## Goal of the exercise
Set down exactly the lines below, starting at the one that contains "Task: Pause the video in the canvas" and ending at the one that contains "Task: Tick the terms and conditions checkbox", with both of those lines included and nothing else.

++++

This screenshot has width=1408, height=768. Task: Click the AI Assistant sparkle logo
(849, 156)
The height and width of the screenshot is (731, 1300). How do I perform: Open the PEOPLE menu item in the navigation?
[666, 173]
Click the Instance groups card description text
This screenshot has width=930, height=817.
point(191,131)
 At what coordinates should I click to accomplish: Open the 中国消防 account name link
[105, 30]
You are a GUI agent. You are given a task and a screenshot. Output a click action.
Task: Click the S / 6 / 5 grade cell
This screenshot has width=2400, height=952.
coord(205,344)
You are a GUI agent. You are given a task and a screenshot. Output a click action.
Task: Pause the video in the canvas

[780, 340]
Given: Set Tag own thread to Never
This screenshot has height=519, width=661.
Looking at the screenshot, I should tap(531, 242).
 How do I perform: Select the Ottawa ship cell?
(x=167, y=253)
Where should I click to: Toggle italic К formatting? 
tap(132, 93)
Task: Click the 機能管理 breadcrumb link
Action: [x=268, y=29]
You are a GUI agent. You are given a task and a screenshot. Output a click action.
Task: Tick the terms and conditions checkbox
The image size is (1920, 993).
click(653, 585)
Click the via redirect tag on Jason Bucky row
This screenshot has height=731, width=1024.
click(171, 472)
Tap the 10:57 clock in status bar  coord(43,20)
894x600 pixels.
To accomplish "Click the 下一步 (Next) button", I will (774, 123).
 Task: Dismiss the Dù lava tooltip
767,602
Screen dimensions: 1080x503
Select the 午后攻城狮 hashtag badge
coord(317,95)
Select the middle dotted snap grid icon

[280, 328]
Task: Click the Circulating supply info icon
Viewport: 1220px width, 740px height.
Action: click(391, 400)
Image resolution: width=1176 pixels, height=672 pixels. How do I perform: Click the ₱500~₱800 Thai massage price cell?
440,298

++++

## Answer to the problem
Task: Pause the video in the canvas

[780, 340]
Given: Set Tag own thread to Never
This screenshot has height=519, width=661.
Looking at the screenshot, I should tap(531, 242).
 How do I perform: Select the Ottawa ship cell?
(x=167, y=253)
Where should I click to: Toggle italic К formatting? 
tap(132, 93)
Task: Click the 機能管理 breadcrumb link
Action: [x=268, y=29]
You are a GUI agent. You are given a task and a screenshot. Output a click action.
Task: Tick the terms and conditions checkbox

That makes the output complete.